Deforestration harmful?

Shin-Cheng Mu scm@comlab.ox.ac.uk
Fri, 3 May 2002 21:58:51 +0100


Hi all,

We encountered a case where elimination of intermediate data
structure seeems to have a bad impact on the overall performance
and we were wondering why.

Relationally, our program would be as simple as:

     f . g

where g :: Seed -> Tree1 and f :: Tree1 -> Tree2. Basically g
generate some kind of tree via an unfold and f map a Tree1 to
some (usually 3 or 4) Tree2. In reality we have to implement
relations as set (or list) valued functions, so it becomes

    concat . map f. g

where g looks like

    g seed = [ z | (s1, s2) <- split seed,
                    x <- g s1, y <- g s2, z <- join x y ]

The relation f was almost as simple as a replacing each
constructor in Tree1 with one or more coresponding constructors in
Tree2. They two can be fused together and becomes

   fg seed = [ z | (s1, s2) <- split seed,
                    x <- fg s1, y <- fg s2, z <- join' x y ]

The intermediate datatype Tree1 was thus eliminated.

The problem was: the fused program ran slower than the
original one!
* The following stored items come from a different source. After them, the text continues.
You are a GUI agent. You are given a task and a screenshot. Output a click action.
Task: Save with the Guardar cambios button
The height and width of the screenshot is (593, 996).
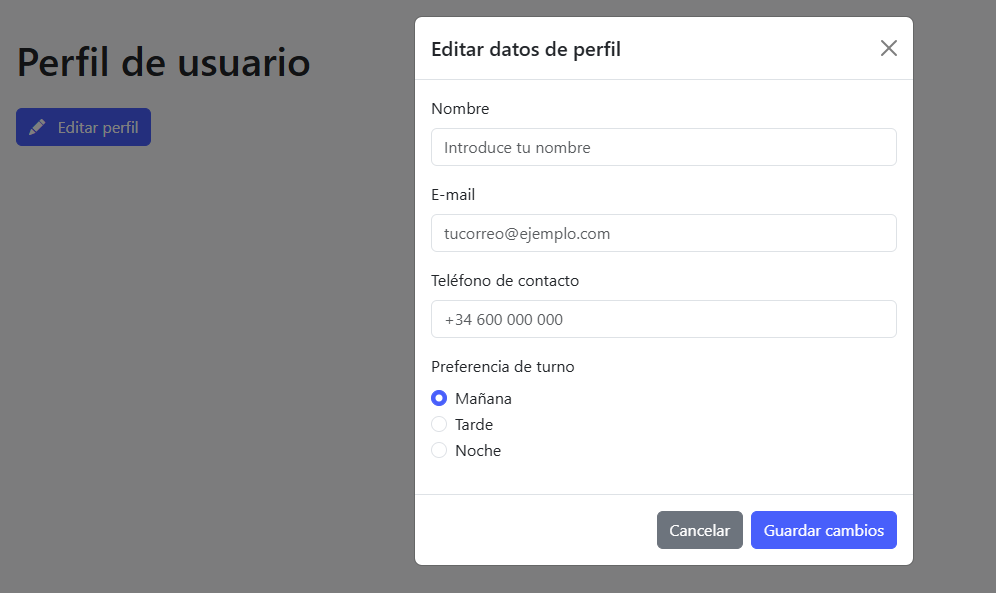[x=823, y=530]
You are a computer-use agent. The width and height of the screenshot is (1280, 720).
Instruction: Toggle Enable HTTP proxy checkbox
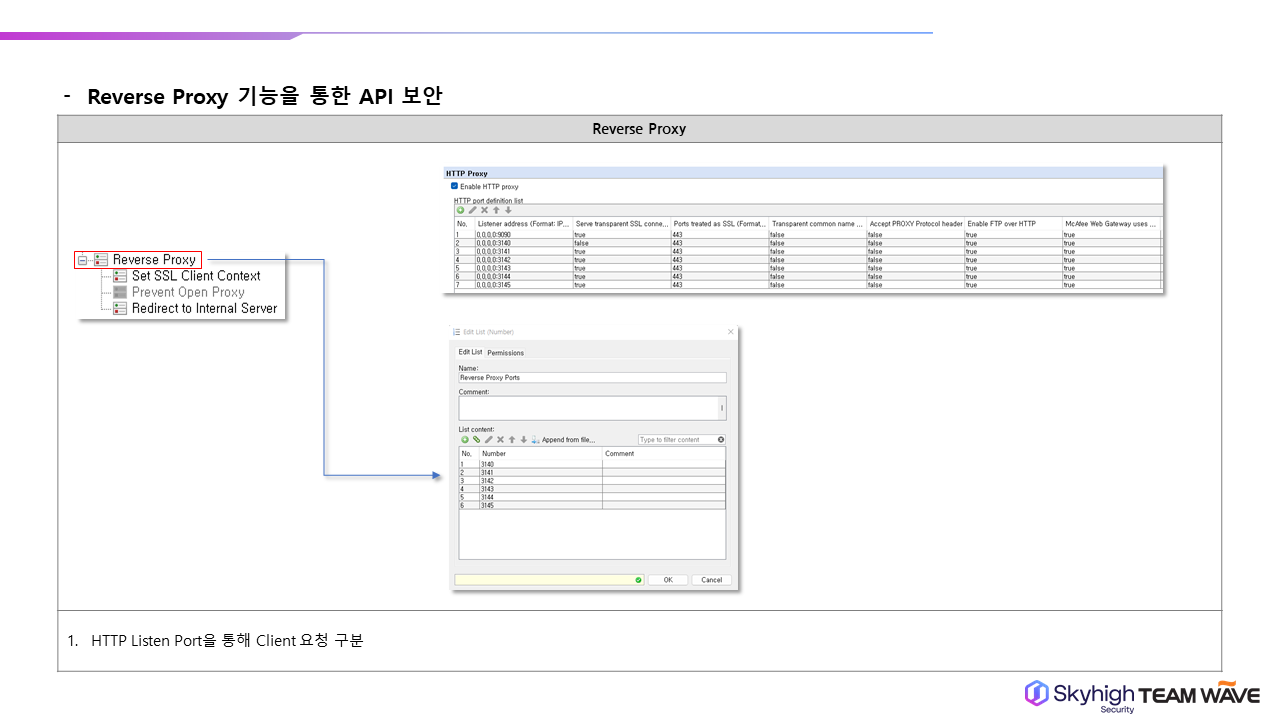pos(454,186)
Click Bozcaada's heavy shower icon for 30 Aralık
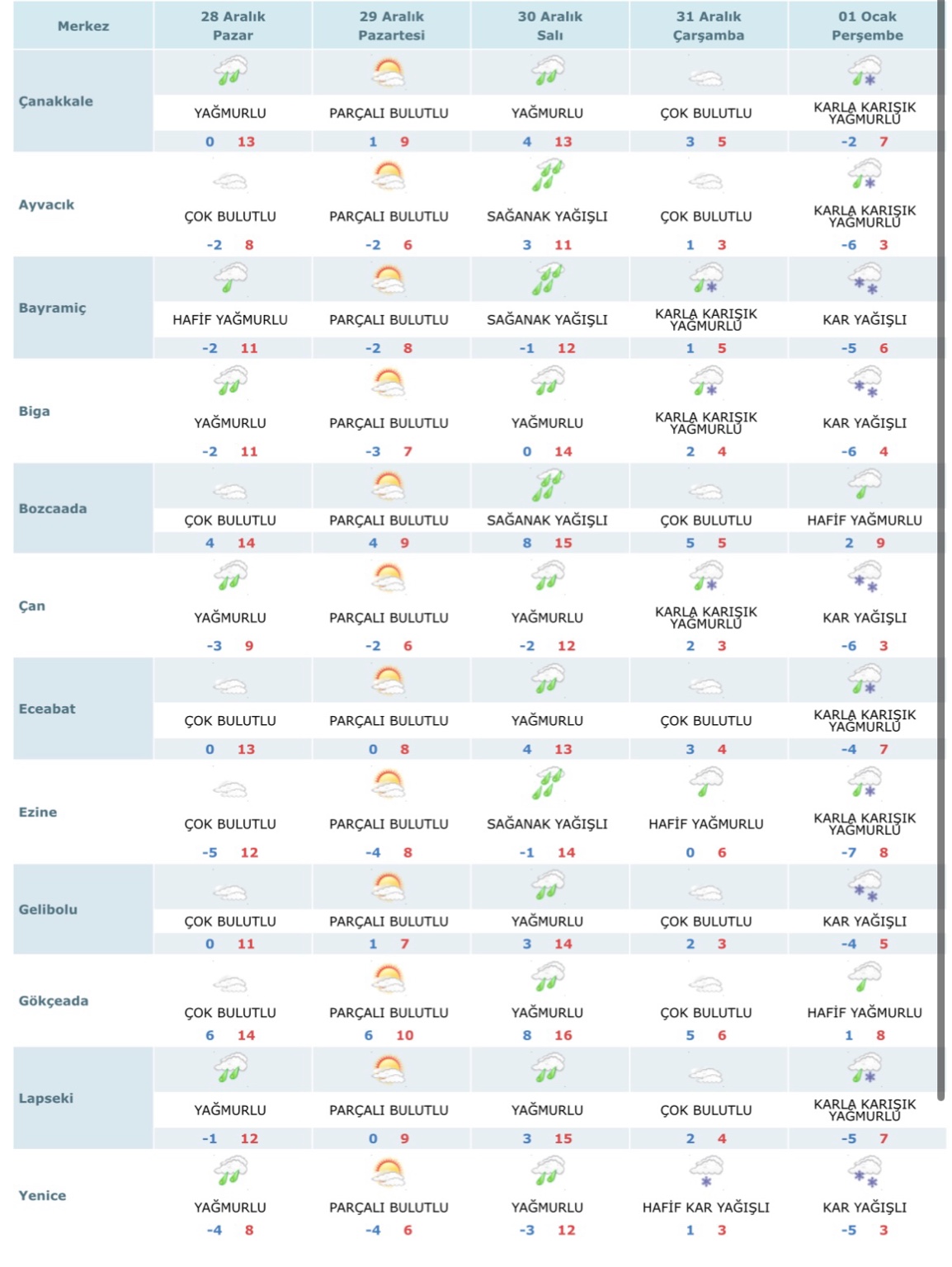952x1267 pixels. tap(547, 485)
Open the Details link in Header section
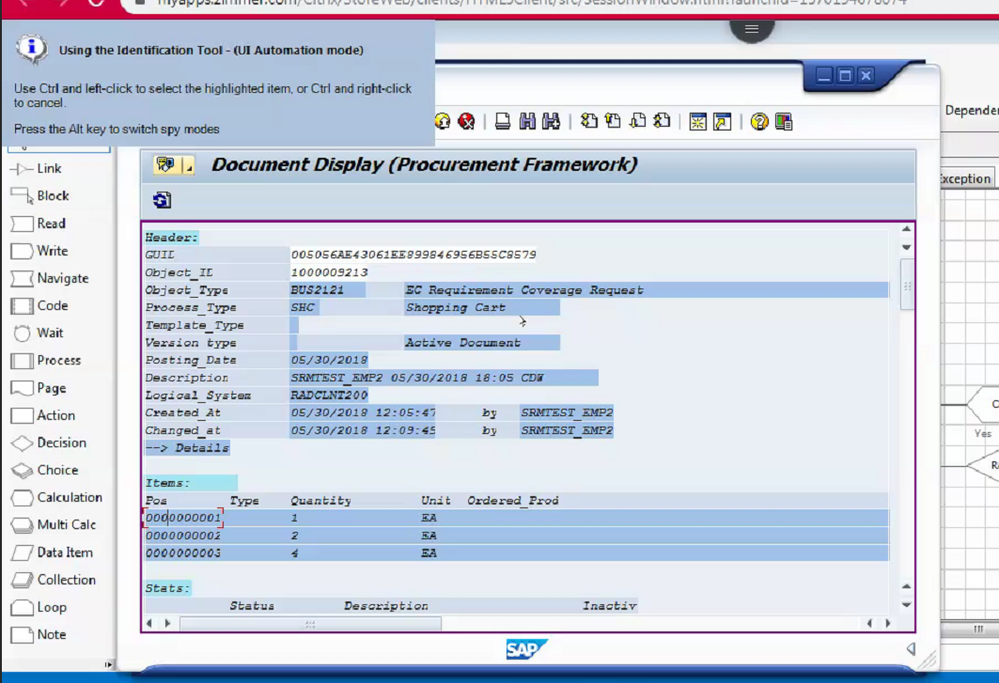999x683 pixels. (187, 448)
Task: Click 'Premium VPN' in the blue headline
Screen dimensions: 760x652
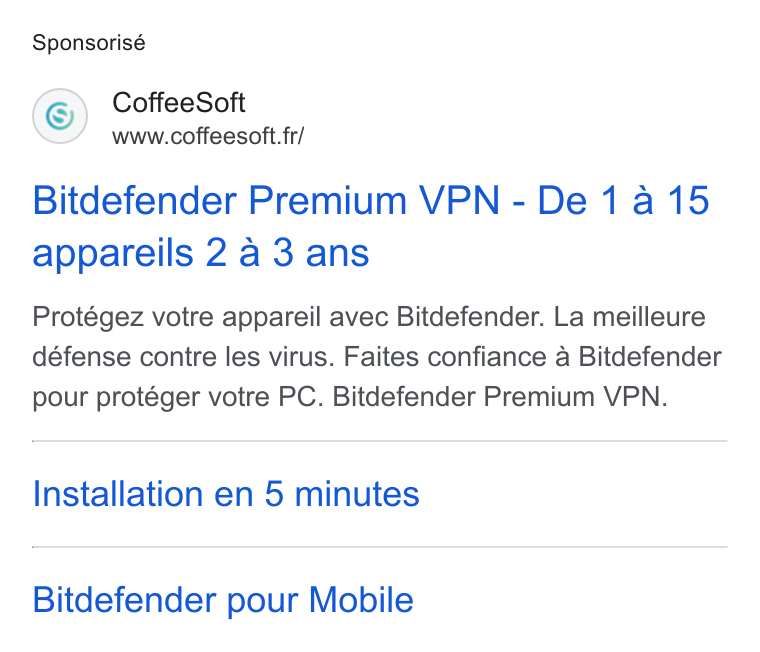Action: (x=374, y=200)
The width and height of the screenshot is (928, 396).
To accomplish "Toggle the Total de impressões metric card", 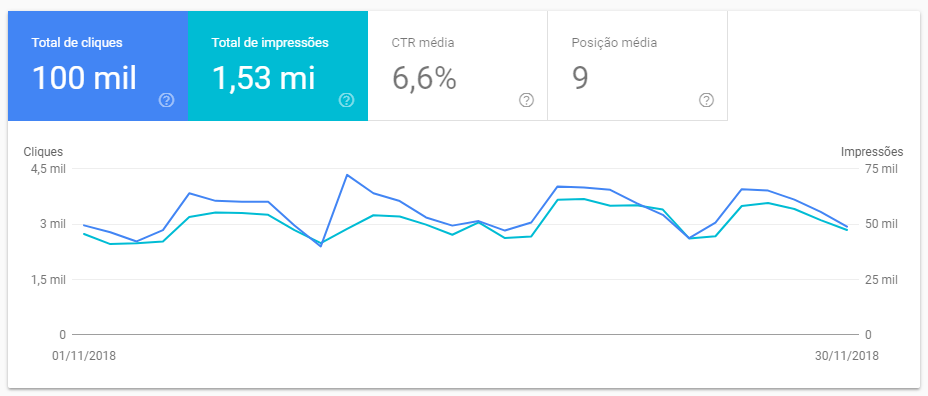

At least if you measure the total running
time (either via the UNIX time command or use the CPUTime
module). The time reported in the GHC time profile indeed
showed that the fused program is faster, though, if GC time
is excluded.

We were quite curious why and my guess was: since f maps a
Tree1 to more than one Tree2, in the two list comprehensions,
the list produced by (fg s2) is much longer than (g s2).
The fused program thus has to keep a longer list in memory.
Worse heap residency results in more GCs. (Luckily GHC did not
attempt to automatically perform the fusion for us! :) )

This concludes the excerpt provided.